■ What is needed ■
Set the records down again. Match every line exactly.
*** Begin section ***
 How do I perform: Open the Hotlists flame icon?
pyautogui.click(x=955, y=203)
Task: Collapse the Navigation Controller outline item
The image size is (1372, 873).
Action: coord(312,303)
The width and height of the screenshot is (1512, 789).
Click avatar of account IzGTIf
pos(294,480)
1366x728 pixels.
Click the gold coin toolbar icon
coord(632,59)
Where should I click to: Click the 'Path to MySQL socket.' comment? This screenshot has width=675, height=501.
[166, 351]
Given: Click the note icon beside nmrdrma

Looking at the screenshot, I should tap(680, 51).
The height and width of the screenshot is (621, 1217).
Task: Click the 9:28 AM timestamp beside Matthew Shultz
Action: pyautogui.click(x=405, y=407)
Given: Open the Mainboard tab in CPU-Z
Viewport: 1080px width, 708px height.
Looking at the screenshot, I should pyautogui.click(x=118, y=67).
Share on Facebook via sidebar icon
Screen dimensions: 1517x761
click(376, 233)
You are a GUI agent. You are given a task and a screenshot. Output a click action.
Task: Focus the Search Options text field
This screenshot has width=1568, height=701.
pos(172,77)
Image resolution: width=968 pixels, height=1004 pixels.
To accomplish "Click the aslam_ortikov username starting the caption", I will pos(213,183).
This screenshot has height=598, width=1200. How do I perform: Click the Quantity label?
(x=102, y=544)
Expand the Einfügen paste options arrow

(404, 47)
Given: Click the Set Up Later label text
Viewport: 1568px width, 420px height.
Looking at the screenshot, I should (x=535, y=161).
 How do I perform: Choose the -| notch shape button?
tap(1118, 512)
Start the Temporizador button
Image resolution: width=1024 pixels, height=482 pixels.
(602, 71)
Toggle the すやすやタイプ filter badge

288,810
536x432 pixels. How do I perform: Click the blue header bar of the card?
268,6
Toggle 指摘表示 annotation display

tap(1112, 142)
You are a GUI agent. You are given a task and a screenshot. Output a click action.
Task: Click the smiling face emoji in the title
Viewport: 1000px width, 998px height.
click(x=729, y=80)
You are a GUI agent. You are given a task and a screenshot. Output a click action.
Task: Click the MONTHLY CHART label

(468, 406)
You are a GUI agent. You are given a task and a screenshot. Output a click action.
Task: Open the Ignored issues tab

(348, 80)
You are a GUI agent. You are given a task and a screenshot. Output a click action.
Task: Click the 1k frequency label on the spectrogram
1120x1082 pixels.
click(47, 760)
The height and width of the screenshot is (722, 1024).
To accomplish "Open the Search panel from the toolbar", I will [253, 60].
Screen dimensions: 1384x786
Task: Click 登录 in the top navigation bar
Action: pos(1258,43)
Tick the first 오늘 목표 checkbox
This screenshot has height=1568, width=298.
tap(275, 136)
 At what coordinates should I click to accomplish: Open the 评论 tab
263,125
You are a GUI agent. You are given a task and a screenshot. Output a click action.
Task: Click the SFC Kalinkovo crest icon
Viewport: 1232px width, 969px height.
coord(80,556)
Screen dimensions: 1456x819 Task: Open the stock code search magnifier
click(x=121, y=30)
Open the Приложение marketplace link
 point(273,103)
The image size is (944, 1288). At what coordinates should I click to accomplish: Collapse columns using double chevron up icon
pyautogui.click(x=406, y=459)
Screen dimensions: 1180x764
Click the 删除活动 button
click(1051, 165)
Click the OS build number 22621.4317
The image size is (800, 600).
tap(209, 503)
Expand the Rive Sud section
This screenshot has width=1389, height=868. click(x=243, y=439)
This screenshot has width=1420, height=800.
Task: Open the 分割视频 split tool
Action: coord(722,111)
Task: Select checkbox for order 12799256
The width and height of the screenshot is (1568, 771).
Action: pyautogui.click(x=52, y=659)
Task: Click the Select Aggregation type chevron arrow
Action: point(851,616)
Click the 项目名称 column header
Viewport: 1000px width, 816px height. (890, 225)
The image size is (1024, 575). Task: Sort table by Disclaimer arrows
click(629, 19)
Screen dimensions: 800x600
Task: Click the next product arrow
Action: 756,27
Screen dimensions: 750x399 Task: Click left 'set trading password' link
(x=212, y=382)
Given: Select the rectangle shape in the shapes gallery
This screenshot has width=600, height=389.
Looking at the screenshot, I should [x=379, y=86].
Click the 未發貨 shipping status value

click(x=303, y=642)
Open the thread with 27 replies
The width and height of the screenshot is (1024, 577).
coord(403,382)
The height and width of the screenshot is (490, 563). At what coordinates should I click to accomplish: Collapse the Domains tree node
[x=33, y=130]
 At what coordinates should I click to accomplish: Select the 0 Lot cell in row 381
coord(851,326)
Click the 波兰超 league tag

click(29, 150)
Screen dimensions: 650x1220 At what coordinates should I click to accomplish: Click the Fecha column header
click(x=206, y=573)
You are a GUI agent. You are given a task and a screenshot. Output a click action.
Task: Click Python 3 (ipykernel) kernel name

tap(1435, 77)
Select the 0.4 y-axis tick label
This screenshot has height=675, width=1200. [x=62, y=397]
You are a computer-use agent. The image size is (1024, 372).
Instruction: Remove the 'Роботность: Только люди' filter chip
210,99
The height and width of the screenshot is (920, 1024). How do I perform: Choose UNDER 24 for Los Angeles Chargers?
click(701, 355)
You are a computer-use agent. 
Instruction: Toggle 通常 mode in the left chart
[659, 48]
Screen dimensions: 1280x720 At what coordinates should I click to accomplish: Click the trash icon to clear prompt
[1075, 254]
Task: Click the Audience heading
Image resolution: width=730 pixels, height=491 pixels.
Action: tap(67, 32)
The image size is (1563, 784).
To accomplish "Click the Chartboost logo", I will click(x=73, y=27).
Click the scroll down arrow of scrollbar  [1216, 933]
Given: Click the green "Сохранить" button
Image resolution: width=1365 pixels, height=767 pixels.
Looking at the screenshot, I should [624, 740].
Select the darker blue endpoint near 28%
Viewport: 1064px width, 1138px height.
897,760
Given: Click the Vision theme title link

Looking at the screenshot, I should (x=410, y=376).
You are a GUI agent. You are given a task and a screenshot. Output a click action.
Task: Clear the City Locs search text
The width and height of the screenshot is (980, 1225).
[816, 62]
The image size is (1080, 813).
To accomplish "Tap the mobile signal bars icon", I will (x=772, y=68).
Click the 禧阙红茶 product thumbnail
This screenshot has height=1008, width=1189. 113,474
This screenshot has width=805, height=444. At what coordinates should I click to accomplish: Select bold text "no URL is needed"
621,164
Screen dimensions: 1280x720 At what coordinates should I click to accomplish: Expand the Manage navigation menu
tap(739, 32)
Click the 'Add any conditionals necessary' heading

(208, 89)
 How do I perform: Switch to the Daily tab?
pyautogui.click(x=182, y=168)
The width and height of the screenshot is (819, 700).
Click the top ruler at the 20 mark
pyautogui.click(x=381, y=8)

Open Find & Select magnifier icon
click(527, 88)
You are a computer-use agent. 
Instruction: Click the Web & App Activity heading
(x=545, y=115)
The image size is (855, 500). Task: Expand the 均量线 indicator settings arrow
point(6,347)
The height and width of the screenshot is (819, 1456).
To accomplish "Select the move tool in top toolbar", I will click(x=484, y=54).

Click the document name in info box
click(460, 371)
*** End section ***
■ Solved problem ■
 How do I perform: Open the Hotlists flame icon?
pyautogui.click(x=955, y=203)
Task: Collapse the Navigation Controller outline item
The image size is (1372, 873).
Action: coord(312,303)
The width and height of the screenshot is (1512, 789).
Click avatar of account IzGTIf
pos(294,480)
1366x728 pixels.
Click the gold coin toolbar icon
coord(632,59)
Where should I click to: Click the 'Path to MySQL socket.' comment? This screenshot has width=675, height=501.
[166, 351]
Given: Click the note icon beside nmrdrma

Looking at the screenshot, I should tap(680, 51).
The height and width of the screenshot is (621, 1217).
Task: Click the 9:28 AM timestamp beside Matthew Shultz
Action: pyautogui.click(x=405, y=407)
Given: Open the Mainboard tab in CPU-Z
Viewport: 1080px width, 708px height.
Looking at the screenshot, I should pyautogui.click(x=118, y=67).
Share on Facebook via sidebar icon
Screen dimensions: 1517x761
click(376, 233)
You are a GUI agent. You are given a task and a screenshot. Output a click action.
Task: Focus the Search Options text field
This screenshot has width=1568, height=701.
pos(172,77)
Image resolution: width=968 pixels, height=1004 pixels.
To accomplish "Click the aslam_ortikov username starting the caption", I will pos(213,183).
This screenshot has height=598, width=1200. How do I perform: Click the Quantity label?
(x=102, y=544)
Expand the Einfügen paste options arrow

(404, 47)
Given: Click the Set Up Later label text
Viewport: 1568px width, 420px height.
Looking at the screenshot, I should (x=535, y=161).
 How do I perform: Choose the -| notch shape button?
tap(1118, 512)
Start the Temporizador button
Image resolution: width=1024 pixels, height=482 pixels.
(602, 71)
Toggle the すやすやタイプ filter badge

288,810
536x432 pixels. How do I perform: Click the blue header bar of the card?
268,6
Toggle 指摘表示 annotation display

tap(1112, 142)
You are a GUI agent. You are given a task and a screenshot. Output a click action.
Task: Click the smiling face emoji in the title
Viewport: 1000px width, 998px height.
click(x=729, y=80)
You are a GUI agent. You are given a task and a screenshot. Output a click action.
Task: Click the MONTHLY CHART label

(468, 406)
You are a GUI agent. You are given a task and a screenshot. Output a click action.
Task: Open the Ignored issues tab

(348, 80)
You are a GUI agent. You are given a task and a screenshot. Output a click action.
Task: Click the 1k frequency label on the spectrogram
1120x1082 pixels.
click(47, 760)
The height and width of the screenshot is (722, 1024).
To accomplish "Open the Search panel from the toolbar", I will [253, 60].
Screen dimensions: 1384x786
Task: Click 登录 in the top navigation bar
Action: pos(1258,43)
Tick the first 오늘 목표 checkbox
This screenshot has height=1568, width=298.
tap(275, 136)
 At what coordinates should I click to accomplish: Open the 评论 tab
263,125
You are a GUI agent. You are given a task and a screenshot. Output a click action.
Task: Click the SFC Kalinkovo crest icon
Viewport: 1232px width, 969px height.
coord(80,556)
Screen dimensions: 1456x819 Task: Open the stock code search magnifier
click(x=121, y=30)
Open the Приложение marketplace link
 point(273,103)
The image size is (944, 1288). At what coordinates should I click to accomplish: Collapse columns using double chevron up icon
pyautogui.click(x=406, y=459)
Screen dimensions: 1180x764
Click the 删除活动 button
click(1051, 165)
Click the OS build number 22621.4317
The image size is (800, 600).
tap(209, 503)
Expand the Rive Sud section
This screenshot has width=1389, height=868. click(x=243, y=439)
This screenshot has width=1420, height=800.
Task: Open the 分割视频 split tool
Action: coord(722,111)
Task: Select checkbox for order 12799256
The width and height of the screenshot is (1568, 771).
Action: pyautogui.click(x=52, y=659)
Task: Click the Select Aggregation type chevron arrow
Action: point(851,616)
Click the 项目名称 column header
Viewport: 1000px width, 816px height. (890, 225)
The image size is (1024, 575). Task: Sort table by Disclaimer arrows
click(629, 19)
Screen dimensions: 800x600
Task: Click the next product arrow
Action: 756,27
Screen dimensions: 750x399 Task: Click left 'set trading password' link
(x=212, y=382)
Given: Select the rectangle shape in the shapes gallery
This screenshot has width=600, height=389.
Looking at the screenshot, I should [x=379, y=86].
Click the 未發貨 shipping status value

click(x=303, y=642)
Open the thread with 27 replies
The width and height of the screenshot is (1024, 577).
coord(403,382)
The height and width of the screenshot is (490, 563). At what coordinates should I click to accomplish: Collapse the Domains tree node
[x=33, y=130]
 At what coordinates should I click to accomplish: Select the 0 Lot cell in row 381
coord(851,326)
Click the 波兰超 league tag

click(29, 150)
Screen dimensions: 650x1220 At what coordinates should I click to accomplish: Click the Fecha column header
click(x=206, y=573)
You are a GUI agent. You are given a task and a screenshot. Output a click action.
Task: Click Python 3 (ipykernel) kernel name

tap(1435, 77)
Select the 0.4 y-axis tick label
This screenshot has height=675, width=1200. [x=62, y=397]
You are a computer-use agent. The image size is (1024, 372).
Instruction: Remove the 'Роботность: Только люди' filter chip
210,99
The height and width of the screenshot is (920, 1024). How do I perform: Choose UNDER 24 for Los Angeles Chargers?
click(701, 355)
You are a computer-use agent. 
Instruction: Toggle 通常 mode in the left chart
[659, 48]
Screen dimensions: 1280x720 At what coordinates should I click to accomplish: Click the trash icon to clear prompt
[1075, 254]
Task: Click the Audience heading
Image resolution: width=730 pixels, height=491 pixels.
Action: tap(67, 32)
The image size is (1563, 784).
To accomplish "Click the Chartboost logo", I will click(x=73, y=27).
Click the scroll down arrow of scrollbar  [1216, 933]
Given: Click the green "Сохранить" button
Image resolution: width=1365 pixels, height=767 pixels.
Looking at the screenshot, I should [624, 740].
Select the darker blue endpoint near 28%
Viewport: 1064px width, 1138px height.
897,760
Given: Click the Vision theme title link

Looking at the screenshot, I should (x=410, y=376).
You are a GUI agent. You are given a task and a screenshot. Output a click action.
Task: Clear the City Locs search text
The width and height of the screenshot is (980, 1225).
[816, 62]
The image size is (1080, 813).
To accomplish "Tap the mobile signal bars icon", I will (x=772, y=68).
Click the 禧阙红茶 product thumbnail
This screenshot has height=1008, width=1189. 113,474
This screenshot has width=805, height=444. At what coordinates should I click to accomplish: Select bold text "no URL is needed"
621,164
Screen dimensions: 1280x720 At what coordinates should I click to accomplish: Expand the Manage navigation menu
tap(739, 32)
Click the 'Add any conditionals necessary' heading

(208, 89)
 How do I perform: Switch to the Daily tab?
pyautogui.click(x=182, y=168)
The width and height of the screenshot is (819, 700).
Click the top ruler at the 20 mark
pyautogui.click(x=381, y=8)

Open Find & Select magnifier icon
click(527, 88)
You are a computer-use agent. 
Instruction: Click the Web & App Activity heading
(x=545, y=115)
The image size is (855, 500). Task: Expand the 均量线 indicator settings arrow
point(6,347)
The height and width of the screenshot is (819, 1456).
To accomplish "Select the move tool in top toolbar", I will click(x=484, y=54).

Click the document name in info box
click(460, 371)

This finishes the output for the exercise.